TASKS —
a: In the text on a minimal DOS software setup, what is the total size in bytes of the four listed files?
b: Continue the text on a minimal DOS software setup from where it stops.

··· SOURCE DOCUMENT

As these UNPROFESSIONAL programs developed at home over the 
years, i noticed that they began to fulfill a basic system 
workable for home use.  And indeed, that is just what 
happened.  Currently, being an average joseph_sixpack, i can 
do almost everything i need to do with a computer with just 
the:  (trumpets please)

               "Four Files of the Apocalypse"

Which amount to three system files from DOS 6.22 plus the 
latest version (3.23) of GW-BASIC from DOS 4.01 which listed
below are:

         file name         size in bytes

     1.  COMMAND.COM       54,645
     2.  IO.SYS.           40,774
     3.  MSDOS.SYS         38,138
     4.  GW-BASIC.EXE      80,608
     Total System Size:   214,165

That's it.  That is the whole computer software system.
A grand total of a little over 200k.  It will fit on 1/6 to 
1/7th of a floppy.

Now, i ask you, who needs 50,000,000 bytes of code to write,    
"Dear Mom, how are you?, I am fine."?

When, for the most part, for the rest of us, just 24 bytes 
of GW-BASIC code will do the job fine, plus the letter or 
memo or RFQ data to send that letter, memo, or rfq, to the 
printer.  24 bytes verses 50,000,000 bytes... ?
Is something wrong here?  

ahem... Now the applications for GW-BASIC are another 
                     You said small...

······
··· ENTRIES SUPPLIED

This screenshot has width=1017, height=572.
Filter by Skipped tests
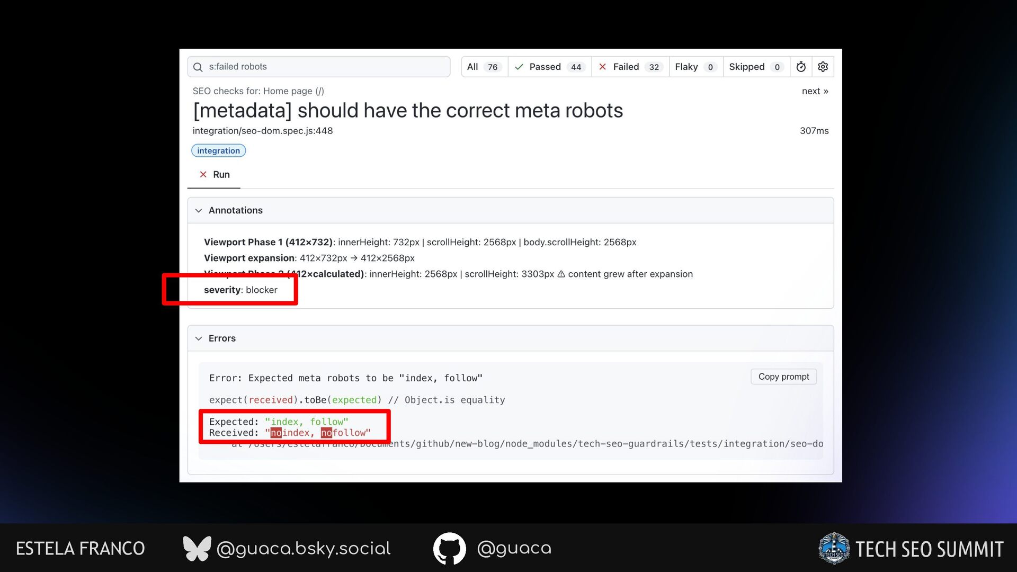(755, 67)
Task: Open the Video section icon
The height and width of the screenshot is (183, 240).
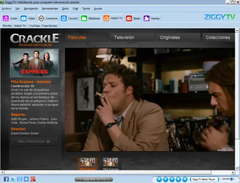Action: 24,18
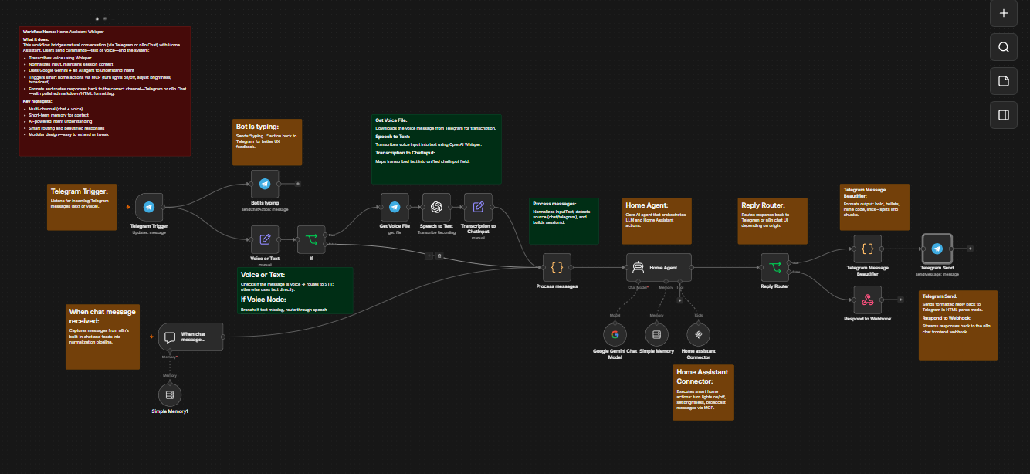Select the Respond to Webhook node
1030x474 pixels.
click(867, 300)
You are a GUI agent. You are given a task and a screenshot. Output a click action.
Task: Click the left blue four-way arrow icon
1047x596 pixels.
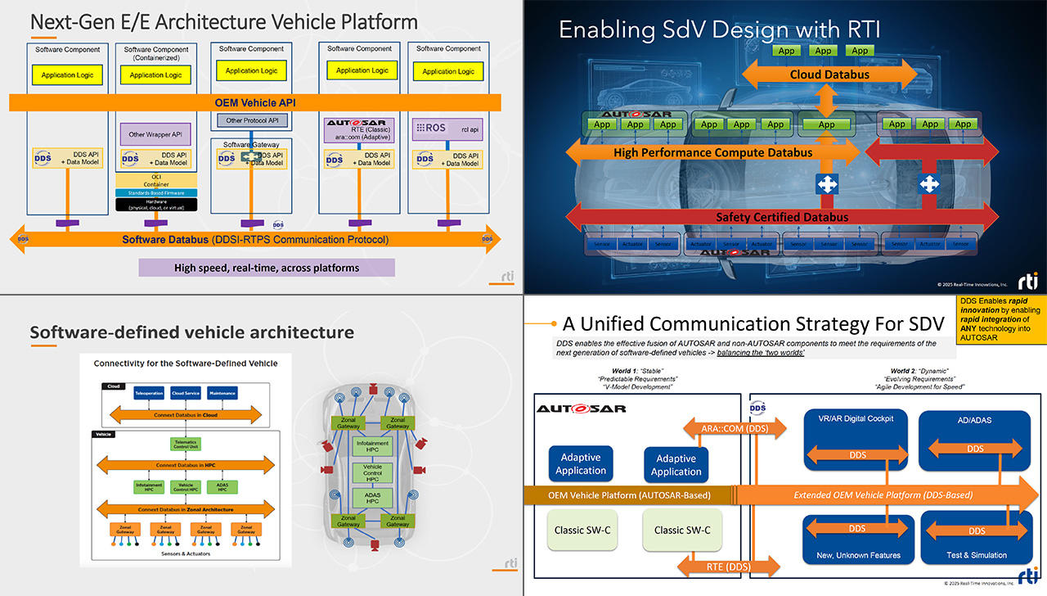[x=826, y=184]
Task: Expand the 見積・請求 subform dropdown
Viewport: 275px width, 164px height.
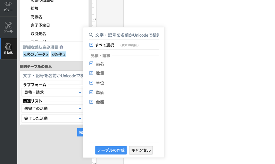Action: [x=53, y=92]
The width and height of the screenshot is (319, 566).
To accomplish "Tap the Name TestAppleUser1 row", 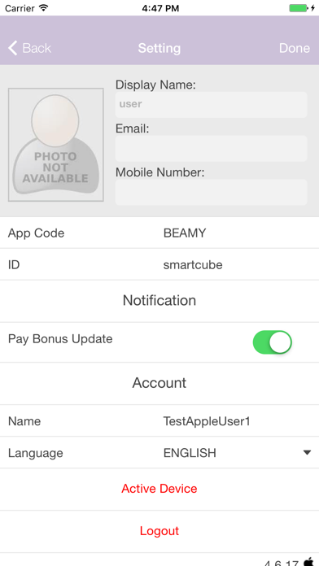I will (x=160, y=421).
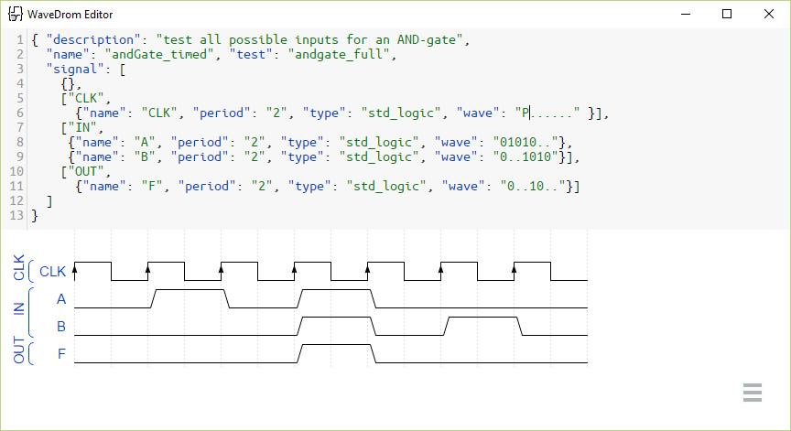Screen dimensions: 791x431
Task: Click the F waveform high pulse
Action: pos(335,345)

······

THE REPLIES —
a: 214,165 bytes

b:
i have a total of over a million bytes of gw-basic programs
in hundreds of gw-basic programs and other baloney on my 
hard drive for the interpreter.  Plus, a few other tiny 
assembly programs written by others.  But the basics are 
well under a meg and even less if zipped.  it's true that 
my system tends to suffer from middle aged spread and get 
fatter as it gets older.

And one last final caveat: Be well informed, and well aware, that these are NOT professional programs. Little error trapping is done for most programs so you gotta know what you are entering. Some programs are error trapped just to show you how to error trap if you are a complete newbie and don't have any documentation. For every program that i managed to stumble through and finally get running mostly correctly, there must be an innumerable number of far better gw-basic programs out there in cyberland that have been better coded by professionals. For example, the "word processor stuff" was done far better from a long gone magazine called "Compute" which actually had a basic loader load in assembly code for a tiny word processor. "Write, Edit and Print" was a program that used gw-basic alone to create a nifty word processor. That program took up a whole book! Professional Accounting programs were written, And so on and on... i don't remember seeing a spreadsheet program done by a professional, but i am sure there are more than a couple out there in cyberspace somewhere. Same is true for databases. What we need to do is to gather them all up legally in one place, with permission from the authors to put them in the public domain to be used by and for the, lonely (not looney) affectionados of minimalist gw-basic. While i think of it, Forth & Turbo Pascal are other good candidates for use by minimalists.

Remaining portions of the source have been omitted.